- _Exercise 1_:
Do these statements agree with the project statement? Answer yes or no for each, quoting the project statement's deciding words.
(a) The workshop was held at the Athens School of Fine Art in December 2016.
(b) The democratisation of Albania began in 1990.
(c) The men who were interviewed wanted to be visualised.

* START Document passage *

The (origins of the) game
(2024)
Zoe Panagiota (aka Betty) Nigianni
Happening, 2016. Participant's empirical research, including improvised full recorded interview with first generation Albanian immigrants to Greece, images, and thematic text. The research was conducted for the workshop, "Logics of Worlds", inspired by Alain Badiou's work and organised by architect Filippos Oraiopoulos, at Athens School of Fine Art (ASFA), Master of Visual Arts (Marios Spiliopoulos, Giorgios Xiropaides), December 2016.
Adopting the political approach of Badiou's "L' Organisation Politique" to apply direct intervention for societal problems, including immigration and labour, I used play as a method to facilitate improvised discussions. People share and respond more freely when participating in structured, but playful interactions, such as those a game involves. Albanians speak three languages, Albanian, Italian and, a few of them, Greek, so I wasn't able to translate parts of the conversation. Avlona is an English now obsolete name for Vlore, an Albanian seaport and former ancient Greek colony Aulon. Albanians came as non-EU refugees in Greece initially in the 1990s, after the fall of communism in their home country. Religion was banned in communist countries. The democratisation of Albania began in 1994, when Albanians protested for political pluralism in their country. At the beginnig ofbthe transition period after communism, Vlore became a port through which smuggling, mainly from Italy, was carried out.
Notably, the men I spoke to didn't want to be visualised. Hence, the exposition aims to juxtapose the experimental and the conceptual in the fine arts; and to make the 'invisible' visible.
Badiou is also known for his philosophy of metaphysics of the four "truth procedures": Politics, Science, Love and Art.
The workshop was slightly interrupted by a performance art student, who brought a live hen to slaughter in the studio. This can be taken as a metaphor for scapegoating (by symbolically re-assigning the gender of male) Albanian non-EU refugees.
For this exposition, I include an essay by Pantelis Boukalas, in Kyriakos Katzourakis, O "Dromos Pros Ti Dysi" (The Way to the West), 2001, as well as Kyriakos Katzourakis' introduction in English.
I don't have any personal or other connections with Albania - or North Macedonia or Kosovo: I had never visited before 2024. This was a project to research and document in an artistic manner the refugee and immigration crisis, as I experienced it in my native Greece and to voice my opinions on this topic from my perspective as a native Greek. I spoke to non-EU economic refugees. Non-EU economic refugees must not be confused with political asylum seekers, who encounter persecution for political reasons from the countries of origin or citizenship.
Albania (North Macedonia and Kosovo) is a non-EU country; Greece, my native (and my parents' and grandparents' native), has been in the EU since 1981. I have also been a UK national, by naturalisation, since 2011.

* END Document passage *
* START Supplied data *

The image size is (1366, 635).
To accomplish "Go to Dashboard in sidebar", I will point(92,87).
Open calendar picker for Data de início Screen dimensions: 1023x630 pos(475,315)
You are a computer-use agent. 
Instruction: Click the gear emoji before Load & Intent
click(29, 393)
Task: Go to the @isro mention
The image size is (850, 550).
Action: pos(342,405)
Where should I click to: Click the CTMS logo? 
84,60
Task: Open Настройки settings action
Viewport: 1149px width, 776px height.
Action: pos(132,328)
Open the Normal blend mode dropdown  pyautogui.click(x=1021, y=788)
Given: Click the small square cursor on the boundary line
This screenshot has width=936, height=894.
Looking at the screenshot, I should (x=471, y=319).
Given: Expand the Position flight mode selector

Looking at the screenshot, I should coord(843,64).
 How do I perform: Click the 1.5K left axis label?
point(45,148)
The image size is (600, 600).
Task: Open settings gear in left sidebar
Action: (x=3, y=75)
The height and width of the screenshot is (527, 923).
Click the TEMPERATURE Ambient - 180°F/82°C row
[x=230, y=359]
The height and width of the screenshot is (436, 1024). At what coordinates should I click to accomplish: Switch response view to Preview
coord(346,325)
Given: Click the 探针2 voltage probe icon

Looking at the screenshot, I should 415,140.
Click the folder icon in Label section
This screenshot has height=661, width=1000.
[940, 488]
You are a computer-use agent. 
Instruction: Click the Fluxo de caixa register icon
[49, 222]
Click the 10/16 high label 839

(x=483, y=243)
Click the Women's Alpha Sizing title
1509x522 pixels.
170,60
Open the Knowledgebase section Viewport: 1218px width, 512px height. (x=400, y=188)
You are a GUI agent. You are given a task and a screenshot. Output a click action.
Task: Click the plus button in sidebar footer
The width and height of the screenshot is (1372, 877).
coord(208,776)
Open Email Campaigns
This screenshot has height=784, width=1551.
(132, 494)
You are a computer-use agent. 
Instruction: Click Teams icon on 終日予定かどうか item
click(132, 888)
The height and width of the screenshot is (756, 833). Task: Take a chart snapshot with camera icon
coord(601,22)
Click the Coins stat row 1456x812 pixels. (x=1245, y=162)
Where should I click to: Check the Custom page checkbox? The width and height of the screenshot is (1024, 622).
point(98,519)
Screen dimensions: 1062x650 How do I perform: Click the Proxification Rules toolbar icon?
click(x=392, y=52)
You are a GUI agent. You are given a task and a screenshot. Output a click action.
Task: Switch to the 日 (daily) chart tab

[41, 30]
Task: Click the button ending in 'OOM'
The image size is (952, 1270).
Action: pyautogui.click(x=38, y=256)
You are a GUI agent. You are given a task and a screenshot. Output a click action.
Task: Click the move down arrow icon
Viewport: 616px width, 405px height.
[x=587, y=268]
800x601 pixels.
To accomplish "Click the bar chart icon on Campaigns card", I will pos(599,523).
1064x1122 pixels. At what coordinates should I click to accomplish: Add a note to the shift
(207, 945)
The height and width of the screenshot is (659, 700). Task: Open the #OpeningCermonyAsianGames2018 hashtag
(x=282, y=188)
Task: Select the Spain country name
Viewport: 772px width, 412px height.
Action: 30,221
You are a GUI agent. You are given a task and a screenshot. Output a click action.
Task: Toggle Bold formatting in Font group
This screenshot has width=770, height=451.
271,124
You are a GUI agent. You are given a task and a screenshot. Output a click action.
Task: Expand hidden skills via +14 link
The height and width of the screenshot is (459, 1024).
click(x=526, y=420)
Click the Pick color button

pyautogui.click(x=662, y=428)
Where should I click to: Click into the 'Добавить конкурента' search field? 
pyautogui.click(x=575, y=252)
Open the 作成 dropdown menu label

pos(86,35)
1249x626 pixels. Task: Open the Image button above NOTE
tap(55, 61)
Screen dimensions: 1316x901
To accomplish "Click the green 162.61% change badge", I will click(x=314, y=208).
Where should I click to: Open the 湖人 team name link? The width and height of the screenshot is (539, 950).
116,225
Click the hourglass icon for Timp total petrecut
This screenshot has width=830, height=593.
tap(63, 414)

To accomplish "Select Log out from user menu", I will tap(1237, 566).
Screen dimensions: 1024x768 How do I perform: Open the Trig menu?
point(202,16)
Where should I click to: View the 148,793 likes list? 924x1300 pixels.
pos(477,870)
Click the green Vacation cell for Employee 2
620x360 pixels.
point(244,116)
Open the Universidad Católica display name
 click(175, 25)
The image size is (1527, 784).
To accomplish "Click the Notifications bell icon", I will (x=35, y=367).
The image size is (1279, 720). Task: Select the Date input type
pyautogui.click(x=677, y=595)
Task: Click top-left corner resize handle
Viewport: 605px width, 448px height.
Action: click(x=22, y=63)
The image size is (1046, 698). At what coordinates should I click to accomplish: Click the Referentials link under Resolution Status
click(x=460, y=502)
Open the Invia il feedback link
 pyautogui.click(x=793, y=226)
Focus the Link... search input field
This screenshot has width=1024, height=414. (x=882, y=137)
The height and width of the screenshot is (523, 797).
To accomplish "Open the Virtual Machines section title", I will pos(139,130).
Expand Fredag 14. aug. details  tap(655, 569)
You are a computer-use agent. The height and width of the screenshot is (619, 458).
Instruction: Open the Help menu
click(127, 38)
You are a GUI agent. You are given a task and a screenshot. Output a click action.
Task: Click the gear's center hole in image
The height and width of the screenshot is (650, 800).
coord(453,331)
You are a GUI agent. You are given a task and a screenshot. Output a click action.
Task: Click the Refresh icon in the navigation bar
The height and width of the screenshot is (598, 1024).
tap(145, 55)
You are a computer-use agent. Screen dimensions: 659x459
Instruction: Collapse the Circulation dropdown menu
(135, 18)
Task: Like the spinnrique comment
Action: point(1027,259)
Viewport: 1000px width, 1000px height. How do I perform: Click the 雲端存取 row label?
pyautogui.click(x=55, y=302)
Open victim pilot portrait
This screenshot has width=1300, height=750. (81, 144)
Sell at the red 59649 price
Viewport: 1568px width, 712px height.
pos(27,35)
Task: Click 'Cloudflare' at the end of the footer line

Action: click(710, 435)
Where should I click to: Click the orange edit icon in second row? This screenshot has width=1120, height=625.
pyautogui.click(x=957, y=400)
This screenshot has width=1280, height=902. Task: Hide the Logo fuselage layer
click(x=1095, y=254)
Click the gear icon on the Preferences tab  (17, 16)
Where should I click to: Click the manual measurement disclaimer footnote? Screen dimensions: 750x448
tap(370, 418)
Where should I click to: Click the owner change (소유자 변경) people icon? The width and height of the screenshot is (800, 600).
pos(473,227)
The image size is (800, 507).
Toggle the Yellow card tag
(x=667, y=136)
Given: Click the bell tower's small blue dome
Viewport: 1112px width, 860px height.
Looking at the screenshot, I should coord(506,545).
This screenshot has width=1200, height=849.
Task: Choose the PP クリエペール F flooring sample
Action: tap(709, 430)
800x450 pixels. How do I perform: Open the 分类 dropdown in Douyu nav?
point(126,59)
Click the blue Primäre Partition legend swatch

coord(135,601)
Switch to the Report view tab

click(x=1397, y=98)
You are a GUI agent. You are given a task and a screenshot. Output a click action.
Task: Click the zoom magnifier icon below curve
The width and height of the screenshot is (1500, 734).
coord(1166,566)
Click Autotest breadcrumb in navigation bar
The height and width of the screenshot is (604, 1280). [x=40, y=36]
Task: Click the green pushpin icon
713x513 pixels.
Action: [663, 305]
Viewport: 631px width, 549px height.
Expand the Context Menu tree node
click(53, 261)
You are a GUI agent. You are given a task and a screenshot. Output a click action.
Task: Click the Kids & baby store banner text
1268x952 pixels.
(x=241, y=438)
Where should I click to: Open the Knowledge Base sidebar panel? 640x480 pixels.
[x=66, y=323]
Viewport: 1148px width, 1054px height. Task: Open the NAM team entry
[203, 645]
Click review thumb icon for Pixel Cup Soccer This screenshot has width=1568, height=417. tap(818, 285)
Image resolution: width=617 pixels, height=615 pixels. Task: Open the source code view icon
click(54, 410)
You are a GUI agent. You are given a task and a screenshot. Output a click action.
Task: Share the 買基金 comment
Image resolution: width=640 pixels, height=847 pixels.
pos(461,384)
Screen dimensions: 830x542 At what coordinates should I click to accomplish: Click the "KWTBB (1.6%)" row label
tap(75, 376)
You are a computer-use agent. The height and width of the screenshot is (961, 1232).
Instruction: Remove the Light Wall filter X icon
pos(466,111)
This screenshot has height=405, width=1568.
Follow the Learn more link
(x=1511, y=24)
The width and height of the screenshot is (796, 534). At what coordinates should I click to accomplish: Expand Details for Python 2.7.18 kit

* END Supplied data *

- _Exercise 2_:
How would the stored rows read if you change "calendar picker" to "date picker", going from the first one up to and including the line with "click(29, 393)"? Give back only those lines, with nothing else altered.

- _Reply 1_:
(a) Yes: "at Athens School of Fine Art (ASFA), Master of Visual Arts (Marios Spiliopoulos, Giorgios Xiropaides), December 2016."
(b) No: "The democratisation of Albania began in 1994"
(c) No: "the men I spoke to didn't want to be visualised."

- _Reply 2_:
The image size is (1366, 635).
To accomplish "Go to Dashboard in sidebar", I will point(92,87).
Open date picker for Data de início Screen dimensions: 1023x630 pos(475,315)
You are a computer-use agent. 
Instruction: Click the gear emoji before Load & Intent
click(29, 393)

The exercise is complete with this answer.